The implementation complexities of different blocks of the S-box and the inverse S-box and those for their predicted parities are dependent on the choice of the coefficients  $\nu \in GF(2^4)$ and  $\Phi \in GF(2^2)$  in the irreducible polynomials  $u^2 + u + \nu$ and  $v^2 + v + \Phi$  used for the composite fields. Our goal in the following is to find  $\nu \in GF(2^4)$  and  $\Phi \in GF(2^2)$  for the composite fields  $GF(((2^2)^2)^2)$  and  $\nu \in GF(2^4)$  for the composite fields  $GF(((2^4)^2))$  so that the area complexity of the entire fault detection implementations becomes optimum. According to [21], 16 the possible combinations for  $\nu \in GF(2^4)$  and  $\Phi \in GF(2^2)$  exist. Moreover, for the composite fields  $GF((2^4)^2)$ , we have exhaustively searched and have found the possible choices for  $\nu$  making the polynomial  $x^2 + x + \nu$  irreducible. These parameters determine the complexities of some blocks as explained next.

**Blocks 1 and 5**: Based on the possible values of  $\nu$  and  $\Phi$  in  $GF(((2^2)^2)^2)$  ( $\nu$  in  $GF((2^4)^2)$ ), the transformation matrices in Fig. 1 in blocks 1 and 5 of the S-box and the inverse S-box can be constructed using the algorithm presented in [21]. Using an exhaustive search, eight base elements in  $GF(((2^2)^2)^2)$  (or  $GF((2^4)^2)$ ) to which eight base elements of  $GF(2^8)$  are mapped, are found to construct the transformation matrix.
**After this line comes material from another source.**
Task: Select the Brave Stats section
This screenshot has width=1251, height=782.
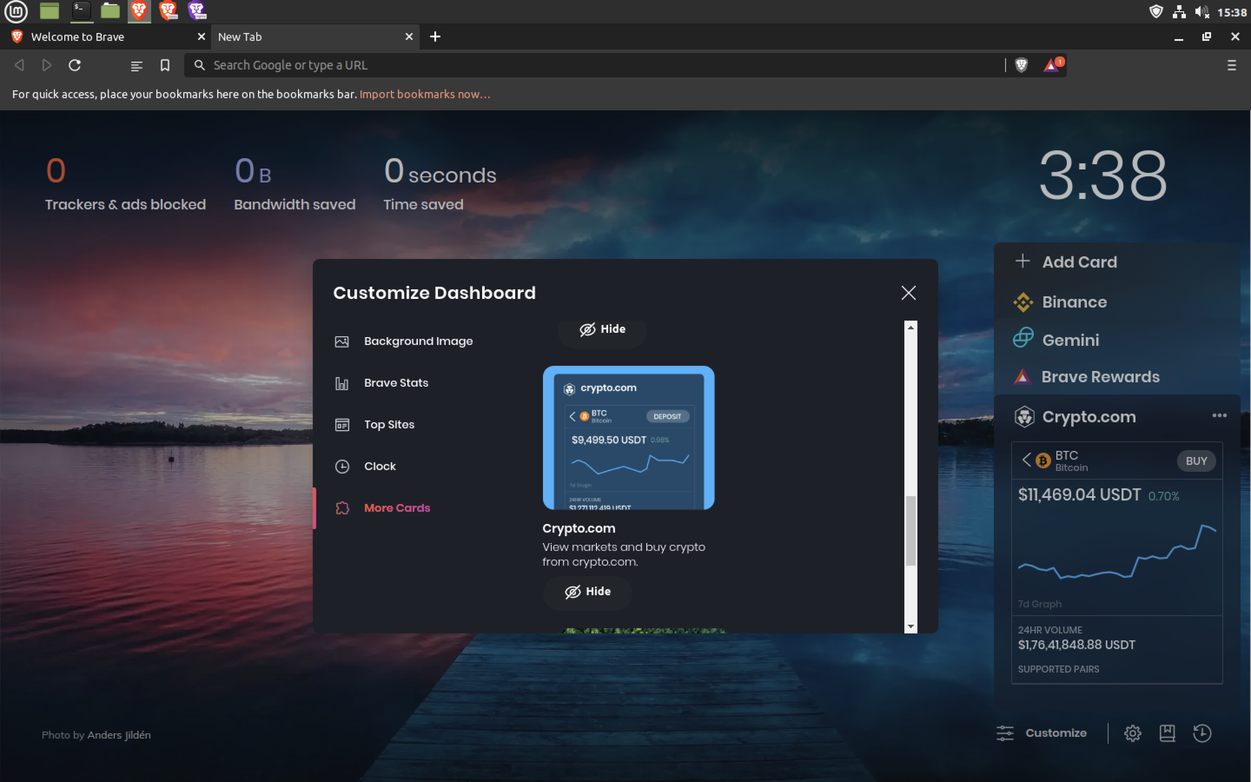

In [22], the Hamming weights, i.e., the number of nonzero elements, of the transformation matrices for the case  $\Phi = \{10\}_2$ and different values of  $\nu$  in  $GF(((2^2)^2)^2)$  are obtained. It is noted that in [21], instead of considering the Hamming weights, subexpression sharing is suggested for obtaining the low-complexity implementations for the S-box. Here, we have also considered these transformation matrices for  $\Phi = \{11\}_2$  as well as the transformation matrices for the inverse S-box for different values of  $\nu$  and  $\Phi$  and have derived their area and delay complexities. Moreover, the gate count and the critical path delay for blocks 1 and 5 and their predicted parities, i.e.,  $\hat{P}_{b1}$  and  $\hat{P}_{b5}$ , of the S-box and the inverse S-box in  $GF((2^4)^2)$  have been obtained.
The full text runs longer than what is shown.